Friday, February 21, 2014

FFB: Find Eileen Hardin -- Alive! -- Andrew Frazer

Reading the Johnny Mayhem story for last week's FFB put me in the mood to read more by Milton Lesser/Stephen Marlowe, so I pulled this one off the shelf.  Yes, Marlowe, the man of many names, was also Andrew Frazer for a two-book series from Avon.  He signed my copy of this at the Bouchercon in Monterey in 1997.  

Duncan Pride is a p.i. who's called back to the college where only a few years earlier he was a football hero.  (He played pro ball for one game, but when he refused to shave points for a gambler, the gambler had him beaten and his legs broken -- end of pro career.)  The call comes from his former sweetheart, now married to his former college coach, whose daughter by his first wife has gone missing.

There's nothing new here.  Powerful forces don't want the girl found.  Pride isn't going to stop looking.  He gets beaten up.  Several times.  There are some things in the book that current readers might find bothersome, but I can't talk about the main one since it's central to the plot.  Aside from that, though, this is a slick, well-written yarn with several very good set pieces (one in a deserted oyster cannery and another in an airport). 

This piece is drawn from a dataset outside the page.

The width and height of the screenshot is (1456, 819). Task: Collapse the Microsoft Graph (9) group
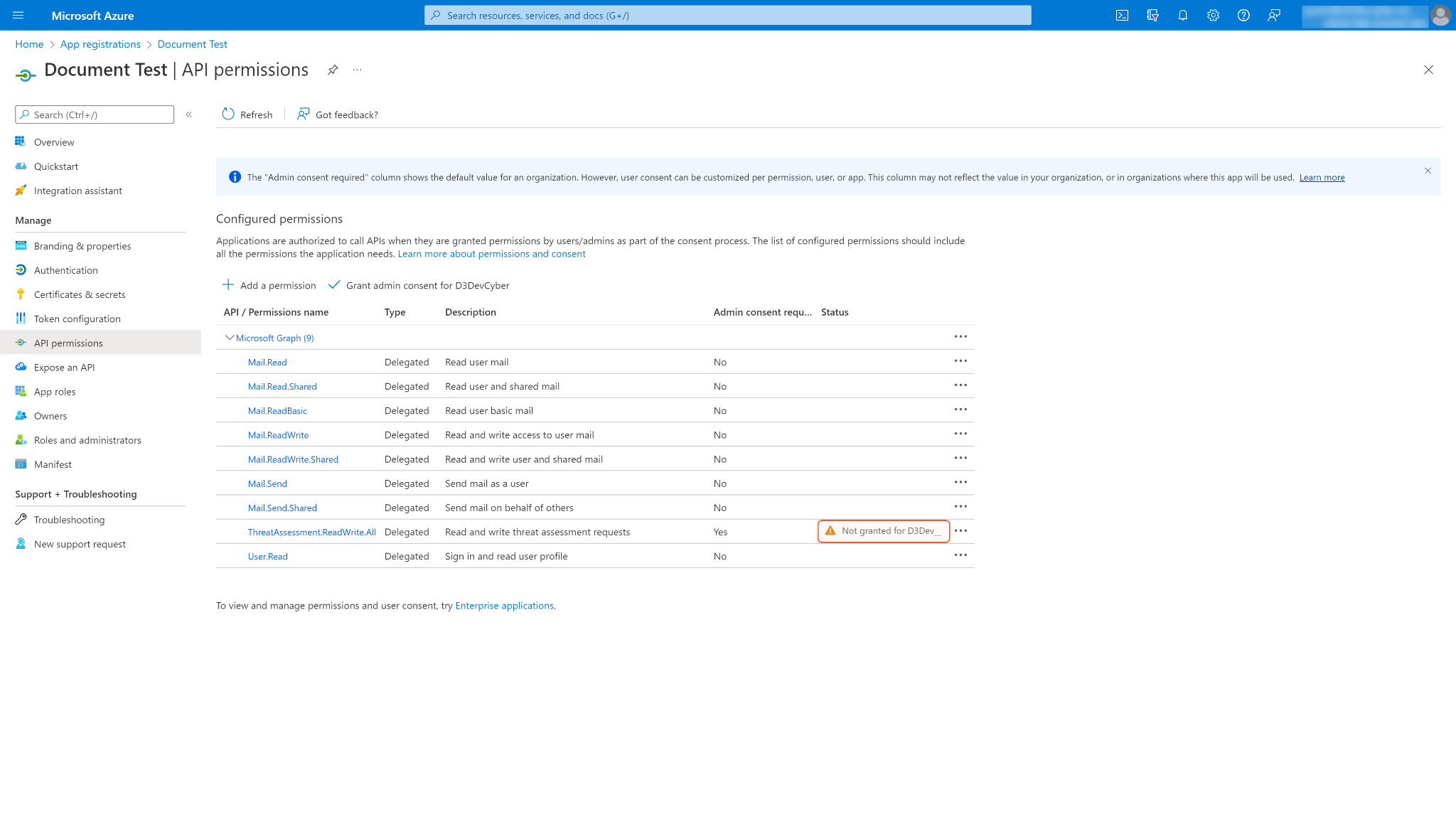coord(229,338)
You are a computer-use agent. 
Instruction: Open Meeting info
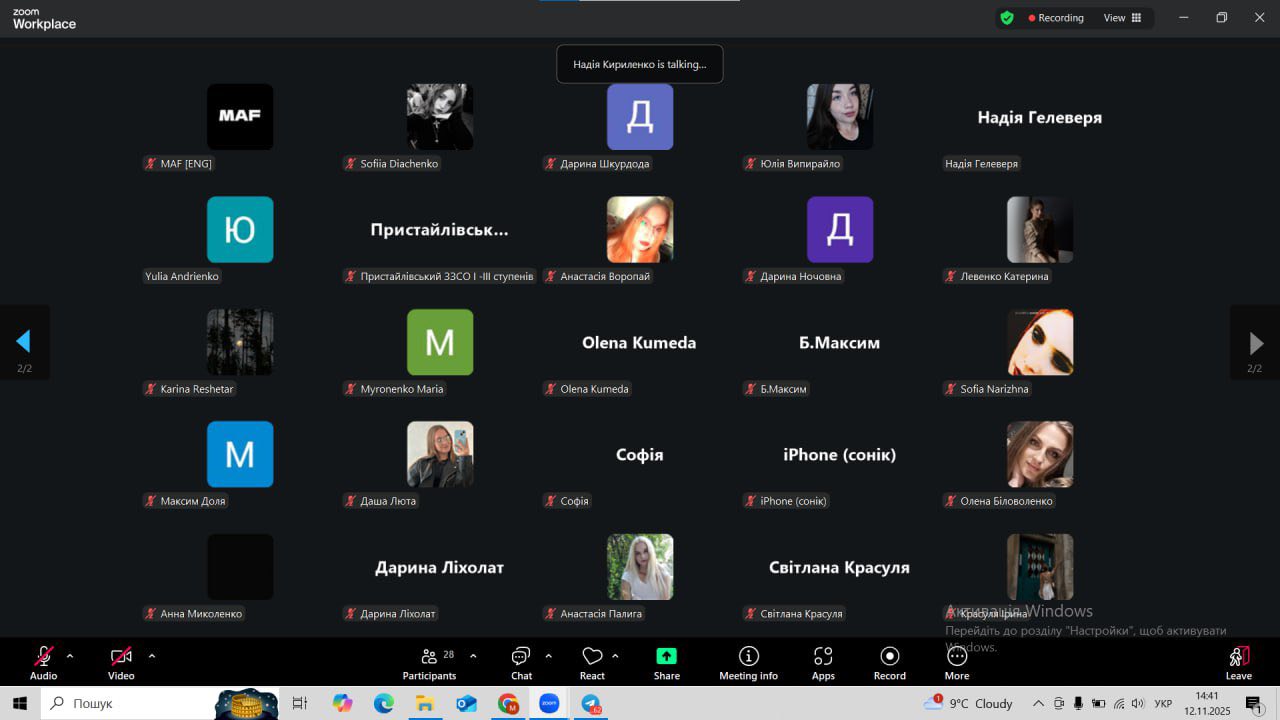coord(748,663)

This book came out while Marlowe was in the midst of writing his Chester Drum series for Gold Medal.  I like the Drum books, and this one is in the same class. Check it out if you're a fan of the old-fashioned kind of p.i. novel.

Stephen Marlowe and me at the signing table at the Monterey Bouchercon.

5 comments:

August West said...

I also really like this one. I like it so much that I hunted down the second Duncan Pride mystery, "The Fall of Marty Moon." The Marty Moon character put out the order to break Prides's legs when he refused to shave points as a rookie. Too bad Stephen Marlowe only wrote two novels for this series, Duncan Pride was a cool PI.

mybillcrider said...

I have the second book, but it's in terrible shape. I'm almost afraid to try to read it.

Stephen Mertz said...

Great photo! Didn't Mr. Marlowe leave behind a memoir that was to be published? Or maybe I'm just misremembering again...

mybillcrider said...

I think Ed Gorman mentioned that, Steve. I'd sure like to read it!

Kelly Robinson said...

Sometimes it doesn't matter if there's "nothing new," if the story is told well enough. That's the kind of crime novel I find most comforting when I need a read that's not too taxing.